«La hostelería demanda un café de gran calidad»

Antonio Vázquez Borrazás gerente de Cafés Lúa (Carballo)

En mayo del próximo año la empresa Cafés Lúa, con sede en Bértoa (Carballo), cumplirá las bodas de plata. Su gerente, Antonio Vázquez Borrazás (Carballo, 1964) ha sido el gran promotor de un proyecto que surgió de una afición. Con el paso de los años ha ido consolidando el negocio, hasta convertir a esta empresa en una de las referencias del sector de la transformación y la distribución del café para la hostelería.
La compañía adquiere su materia prima en Colombia, Nicaragua, Costa Rica, Brasil, Honduras y Uganda para, una vez tratada, ser distribuida en hoteles, casas rurales, restaurantes y cafeterías de toda la provincia de A Coruña.
—No todo el mundo puede decir que cumple las bodas de plata en un sector tan específico.
—Estamos orgullosos de lo conseguido ahora. No ha sido fácil, el mercado es muy complejo, con alteraciones, pero hemos logrado hacernos con nuestro propio mercado y consolidarlo, que es lo importante.
—Hace 25 años el que más y el que menos quería ser constructor. Usted cafetero. ¿Por qué?
—Siempre me llamó la atención este mundillo. Me apasiona. Era mi ilusión.
—¿Cuántas veces le han llamado Juan Valdez?
—Muchas [sonríe]. Es un halago porque son amigos míos y me lo tomo con humor.
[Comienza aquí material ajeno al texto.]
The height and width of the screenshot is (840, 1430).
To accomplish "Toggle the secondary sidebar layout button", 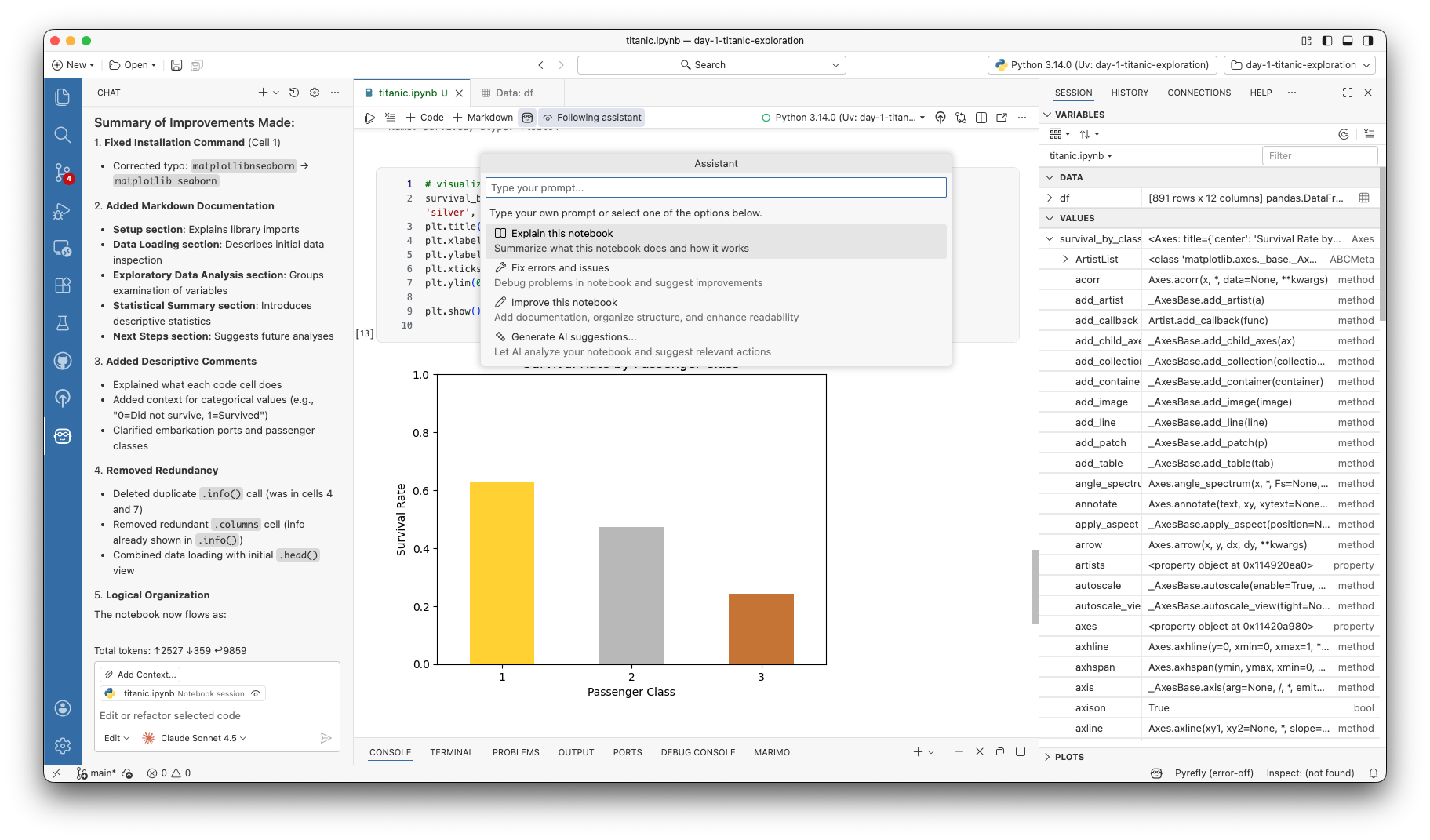I will coord(1368,41).
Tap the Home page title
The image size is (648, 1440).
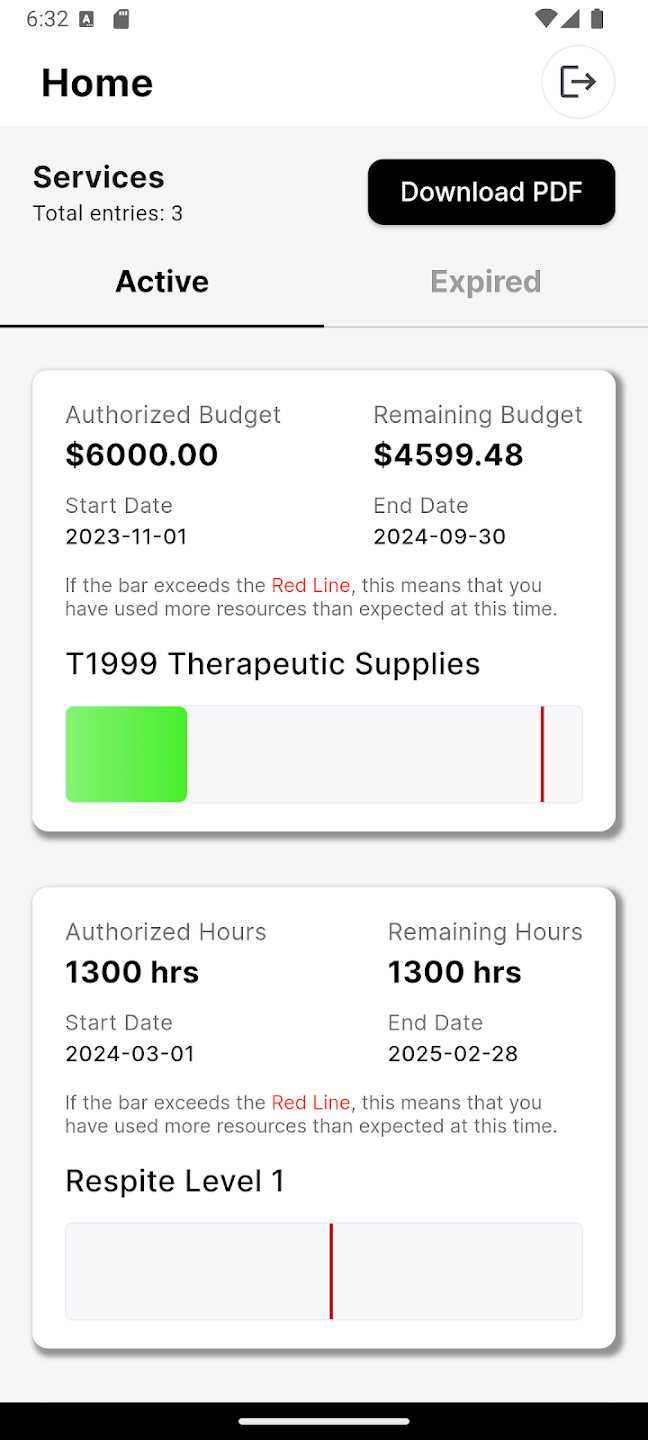(x=97, y=83)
—¿Han cambiado mucho los sistemas y canales de venta desde que comenzó a trabajar?
—Sí y no. Ahora se usa la informática, las nuevas tecnologías. Pero a mí me gusta el trato directo. Es más profesional, generas más empatía con el cliente y le aportas mayor seguridad. Eso no quita que próximamente pongamos en marcha una nueva página web para la venta on-line de nuestros productos.
—¿Cuál es el mejor grano de café?
—Para mí la variedad Arábicas Lavados. Es la mejor sin duda.
—¿Cree que el sector se ha profesionalizado?
—Poco a poco lo vamos consiguiendo. Cafés Lúa organiza en Carballo, a lo largo del año, diversos cursos y actividades formativas destinadas en exclusiva a los baristas. Además del café solo o con leche de siempre empieza a surgir la cultura del detalle, que tanto le gusta al consumidor de café. También es evidente que la hostelería, y hablo de la provincia en general que es el mercado que conozco, demanda un grano café de calidad, no le vale cualquier producto. Y quiere un servicio integral. Con la crisis que hay nadie se juega a perder un cliente.